Le Berger des mers, libre
Le «berger des mers», Paul Watson, a finalement été libéré ce mardi, après 149 jours d’emprisonnement au Groenland. Le Danemark a rejeté la demande d’extradition formulée par le Japon.
Il risquait gros. Le système judiciaire japonais ne laisse guère de chances à la défense, ses procureurs se targuent d’un taux de condamnation de 99,6%! En l’occurrence, les accusations lui ayant valu un embastillement étaient pour le moins légères: un marin d’un baleinier illégal aurait été blessé par l’envoi d’une bombe puante sur le navire. Ce que contredisait une vidéo tournée par Sea Shepherd, son organisation. Des années derrière les barreaux l’attendaient.
C’est que le problème était surtout politique. Pour le Danemark, d’abord. Ce pays ne porte pas le militant écologiste dans son cœur. En cause, ses dénonciations contre le massacre de dauphins – qualifié de chasse traditionnelle – aux îles Féroé. Ce qui explique son attitude proactive.
Pour le Japon, ensuite, qui poursuit la chasse à la baleine en contravention avec les normes internationales. Ce pays a honteusement refusé d’appliquer la convention qui a permis de préserver ces cétacés menacés de disparition pure et simple, en arguant de chasse scientifique. Une tricherie en plein jour, cette viande finissant sur les étals japonais. Il a ensuite décidé de jeter le masque et d’assumer son attitude prédatrice et commerciale en armant un nouveau bâtiment pour ce trafic.

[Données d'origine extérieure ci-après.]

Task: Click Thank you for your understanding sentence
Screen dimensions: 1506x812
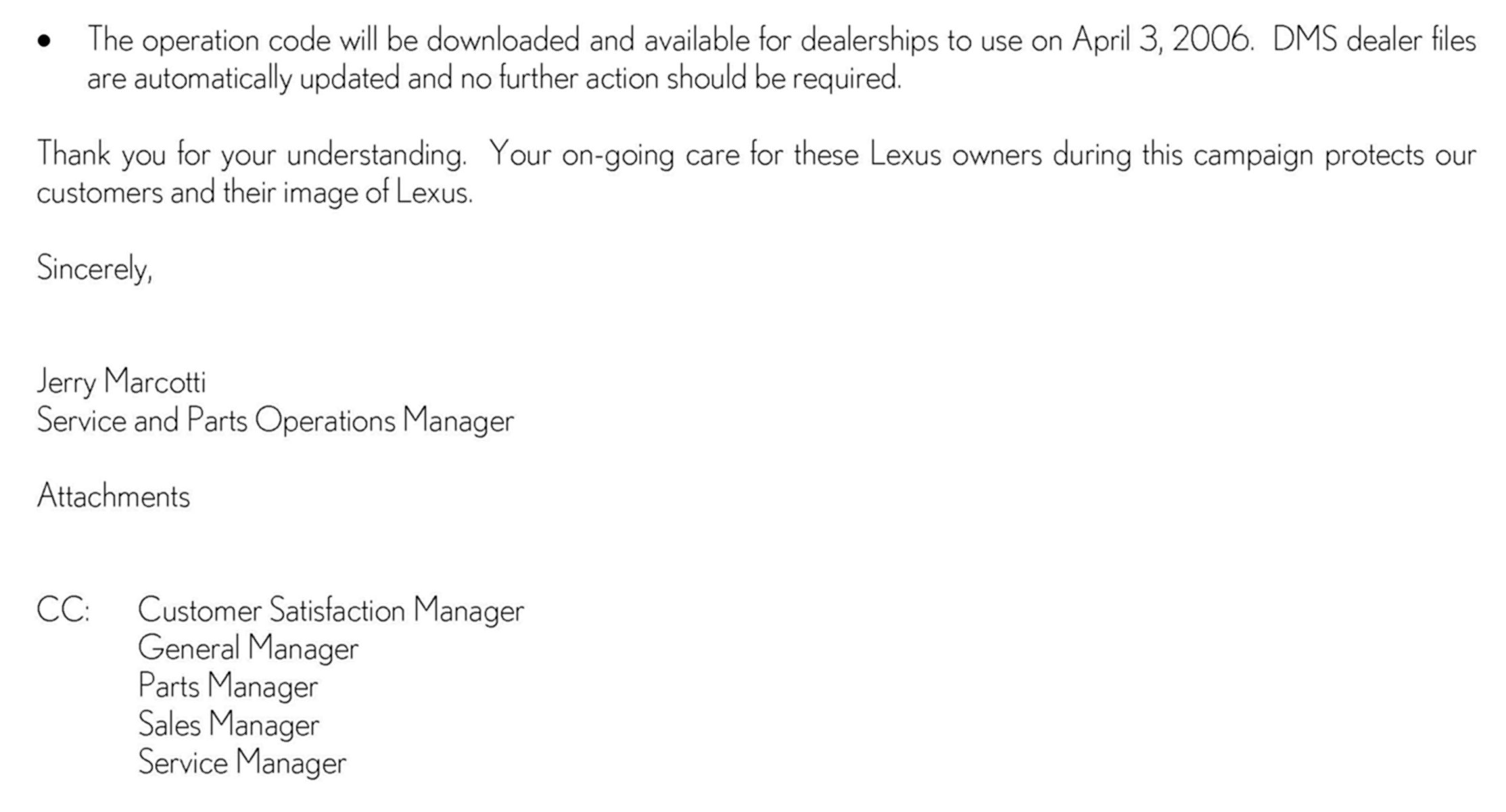Action: pyautogui.click(x=252, y=156)
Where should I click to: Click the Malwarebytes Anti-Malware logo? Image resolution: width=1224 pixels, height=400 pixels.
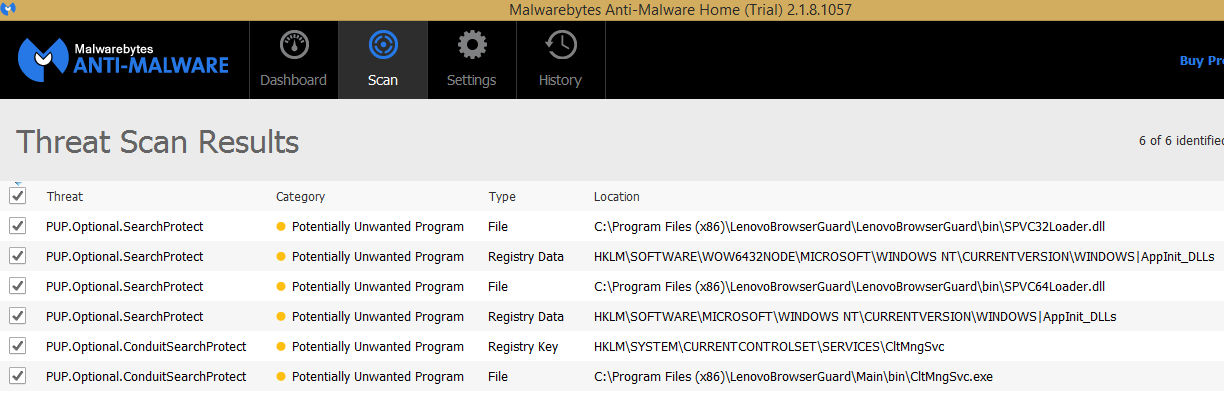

Pour la communauté internationale, enfin. L’activisme musclé du tenant de la «non-violence agressive», qui admet de s’en prendre aux biens matériels sans causer de blessures, peut déranger les tenants du laisser-faire. L’activiste écologiste est allé jusqu’à couler des baleiniers illégaux. Mais sans cette radicalité – le mouvement visant à lutter contre la chasse baleinière dépasse d’ailleurs Paul Watson – existerait-il encore des baleines?
Son combat n’est pas terminé. Sur le plan juridique, les poursuites lui ayant valu son emprisonnement et qui étaient secrètes vont être attaquées. Et, au-delà des baleines, ce sont les pratiques prédatrices de l’industrie de la pêche qui sont contestées. Celles-là même qui affament des populations côtières en Afrique, où les eaux territoriales sont louées à des géants de l’alimentaire qui vident les mers de toute vie.
En cela la libération du «berger des mers» est une bonne nouvelle. Elle s’inscrit dans une évolution des rapports de nos sociétés au vivant. Tous les soutiens du fondateur de Sea Shepherd ne sont pas vegans comme lui. Mais ils admettent que certains excès doivent être corrigés et que la sauvagerie capitaliste de l’industrie de la pêche doit être bridée et régulée. De toute urgence.